Taxes would also be raised on 3 million small-business owners. By 2015, the number of job opportunities lost would exceed 865,000 and personal savings would decline by more than $55 billion.


And if you think this would raise taxes only on the "rich," think again. According to Heritage, taxes would be raised for 97,065 carpenters, 110,908 police officers, 254,992 nurses, 208,562 post-secondary teachers and 237,000 dentists.


Eliminating the earnings cap would raise taxes for many middle-class families, impose a huge burden on small business, slow the economy and cost jobs. You don't help the people riding the wagon by punishing the people pulling it.


On energy, Obama said that "in 10 years, we will finally end our dependence on oil from the Middle East" and that he "will tap our natural gas reserves." Yet he opposes drilling where huge amounts of oil and natural gas are to be found — in locked-up areas such as ANWR, the Outer Continental Shelf and in federal lands out West.


He also said he will "find ways to safely harness nuclear power." But we already know the ways countries like France safely store and reprocess nuclear waste. John McCain wants to build 45 new nuclear power plants nationwide by 2030 to meet a demand for electricity that is expected to grow 25% by then.
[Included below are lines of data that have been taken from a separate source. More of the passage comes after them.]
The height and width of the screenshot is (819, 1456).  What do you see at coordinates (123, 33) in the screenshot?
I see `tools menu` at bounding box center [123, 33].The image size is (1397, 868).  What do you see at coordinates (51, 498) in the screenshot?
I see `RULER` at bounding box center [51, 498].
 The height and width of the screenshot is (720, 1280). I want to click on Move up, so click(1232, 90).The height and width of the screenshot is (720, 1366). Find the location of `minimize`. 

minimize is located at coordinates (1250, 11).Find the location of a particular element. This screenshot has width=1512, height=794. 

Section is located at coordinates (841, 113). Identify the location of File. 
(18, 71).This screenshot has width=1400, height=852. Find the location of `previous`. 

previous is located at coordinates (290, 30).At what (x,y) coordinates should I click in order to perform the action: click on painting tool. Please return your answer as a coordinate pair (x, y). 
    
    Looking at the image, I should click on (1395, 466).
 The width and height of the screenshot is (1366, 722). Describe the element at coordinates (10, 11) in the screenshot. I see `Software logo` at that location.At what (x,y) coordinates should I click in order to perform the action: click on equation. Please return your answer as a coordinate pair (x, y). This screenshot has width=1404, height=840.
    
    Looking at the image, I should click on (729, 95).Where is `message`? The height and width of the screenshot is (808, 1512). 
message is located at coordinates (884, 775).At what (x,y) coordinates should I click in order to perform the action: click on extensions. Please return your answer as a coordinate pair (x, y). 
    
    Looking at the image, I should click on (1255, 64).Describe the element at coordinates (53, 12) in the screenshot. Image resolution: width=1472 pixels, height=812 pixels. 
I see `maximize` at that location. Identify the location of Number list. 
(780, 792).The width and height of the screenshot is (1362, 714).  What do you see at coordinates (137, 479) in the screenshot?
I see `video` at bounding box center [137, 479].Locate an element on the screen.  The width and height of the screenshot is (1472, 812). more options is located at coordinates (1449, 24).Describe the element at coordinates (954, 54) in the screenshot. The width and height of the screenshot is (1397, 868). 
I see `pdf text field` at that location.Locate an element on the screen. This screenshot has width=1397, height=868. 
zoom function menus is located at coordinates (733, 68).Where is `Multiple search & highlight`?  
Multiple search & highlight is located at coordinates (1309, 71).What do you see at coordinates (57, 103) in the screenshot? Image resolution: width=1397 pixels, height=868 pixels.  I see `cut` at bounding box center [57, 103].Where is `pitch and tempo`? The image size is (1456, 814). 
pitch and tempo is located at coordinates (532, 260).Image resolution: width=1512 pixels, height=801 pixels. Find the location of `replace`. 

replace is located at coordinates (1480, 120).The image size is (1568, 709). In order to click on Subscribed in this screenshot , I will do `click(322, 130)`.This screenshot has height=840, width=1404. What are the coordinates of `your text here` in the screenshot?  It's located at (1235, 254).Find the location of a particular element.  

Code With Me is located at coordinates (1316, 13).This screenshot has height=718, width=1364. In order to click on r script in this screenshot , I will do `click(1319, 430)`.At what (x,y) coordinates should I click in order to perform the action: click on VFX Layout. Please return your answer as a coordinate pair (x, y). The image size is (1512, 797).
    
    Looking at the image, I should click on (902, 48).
"Sen. Obama has said that expanding our nuclear power plants 'doesn't make sense for America,' " McCain says. "He also says no to nuclear storage and reprocessing. I couldn't disagree more. I have proposed a plan to build additional nuclear plants. That means new jobs, and that means new energy.


"If we want to enable the technologies of tomorrow like plug-in electric cars, we need electricity to plug into," McCain said recently at Michigan's Fermi II nuclear power plant.


Obama also proved once again how wrong he is on foreign policy, taxes, the economy and energy.


"On Nov. 4," he said, "we must stand up and say, 'Eight is enough.' " But as far as we're concerned, it's just a start. Under a President McCain, the Obamas would be safer and more prosperous than if they themselves occupied the White House.